Death Valley and the Amargosa (Magill's Literary Annual 1987)
Richard E. Lingenfelter’s unstated thesis in his comprehensive history of Death Valley is that the restless American pioneer spirit and fantasy thrived in a vacuum. There are 470 pages of text, 110 pages of footnotes, and fifty-four pages of bibliography that make up the author’s very tangible story of illusion. Lingenfelter tells of credulity and fantasy at work in the latter half of the nineteenth century and the early decades of the twentieth. The void this faith inhabited is the lowest geographical elevation in the United States—282 feet below sea level by latest survey—where summer heat scalds and the air holds no moisture. Sitting in shade, if one finds shade in Death Valley, the basking visitor can lose more than two gallons of water to dehydration in eight hours. Climatic extremes to the side, Lingenfelter’s subject is what happened when this innocently empty world was invaded by white men in the nineteenth century.

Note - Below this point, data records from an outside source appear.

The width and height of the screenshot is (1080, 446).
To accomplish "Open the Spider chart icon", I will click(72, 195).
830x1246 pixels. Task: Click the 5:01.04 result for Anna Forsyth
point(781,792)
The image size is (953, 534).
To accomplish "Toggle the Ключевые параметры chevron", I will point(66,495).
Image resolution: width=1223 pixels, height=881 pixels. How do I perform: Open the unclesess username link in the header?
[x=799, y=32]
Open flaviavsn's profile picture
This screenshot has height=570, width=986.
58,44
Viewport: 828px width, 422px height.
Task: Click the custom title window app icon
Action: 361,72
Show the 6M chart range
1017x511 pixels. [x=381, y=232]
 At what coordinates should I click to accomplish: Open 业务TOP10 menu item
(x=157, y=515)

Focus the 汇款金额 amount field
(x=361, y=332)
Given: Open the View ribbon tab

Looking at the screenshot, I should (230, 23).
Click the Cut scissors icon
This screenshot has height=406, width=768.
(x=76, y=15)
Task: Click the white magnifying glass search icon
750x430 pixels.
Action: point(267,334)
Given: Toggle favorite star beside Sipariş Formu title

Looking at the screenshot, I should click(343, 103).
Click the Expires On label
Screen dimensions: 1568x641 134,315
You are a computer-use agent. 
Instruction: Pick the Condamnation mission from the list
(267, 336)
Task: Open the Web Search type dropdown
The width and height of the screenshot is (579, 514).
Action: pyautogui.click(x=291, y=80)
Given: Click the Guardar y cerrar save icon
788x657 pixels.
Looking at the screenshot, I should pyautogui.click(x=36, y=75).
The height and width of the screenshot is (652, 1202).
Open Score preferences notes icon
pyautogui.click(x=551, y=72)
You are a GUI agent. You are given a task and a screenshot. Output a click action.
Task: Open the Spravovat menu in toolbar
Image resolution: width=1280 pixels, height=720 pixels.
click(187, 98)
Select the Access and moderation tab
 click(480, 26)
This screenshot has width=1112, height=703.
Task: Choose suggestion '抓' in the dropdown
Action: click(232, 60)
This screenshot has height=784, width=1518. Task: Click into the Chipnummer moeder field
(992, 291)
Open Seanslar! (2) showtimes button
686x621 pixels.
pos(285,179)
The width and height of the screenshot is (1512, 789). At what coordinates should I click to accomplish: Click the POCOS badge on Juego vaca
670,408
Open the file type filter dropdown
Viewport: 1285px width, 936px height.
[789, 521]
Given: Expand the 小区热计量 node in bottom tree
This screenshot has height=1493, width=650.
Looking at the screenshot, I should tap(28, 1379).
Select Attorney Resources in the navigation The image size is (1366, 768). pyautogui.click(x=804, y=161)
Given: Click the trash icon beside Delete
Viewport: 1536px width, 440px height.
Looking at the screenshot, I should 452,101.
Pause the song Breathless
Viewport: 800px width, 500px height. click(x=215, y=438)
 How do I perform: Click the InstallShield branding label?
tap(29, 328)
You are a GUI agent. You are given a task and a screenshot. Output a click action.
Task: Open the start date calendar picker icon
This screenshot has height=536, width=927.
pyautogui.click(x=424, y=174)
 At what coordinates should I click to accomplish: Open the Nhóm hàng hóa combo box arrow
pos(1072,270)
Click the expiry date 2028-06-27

Ancient campsites argue that humans have lived in Death Valley for at least ten thousand years. A variety of Indian tribes, including Shoshones, Paiute, and Kawaiisu, subsisted on pinenuts, mesquite beans, jackrabbits, chuckwallas, and an occasional bighorn sheep. If pinenuts were scarce the Indians suffered; if not, they thrived. Summers were hot, but the rest of the year was pleasant, and the Panamint Mountains towering to eleven thousand feet on the valley’s west side provided an escape from dreadful summer days. Living...
(The entire section is 2295 words.)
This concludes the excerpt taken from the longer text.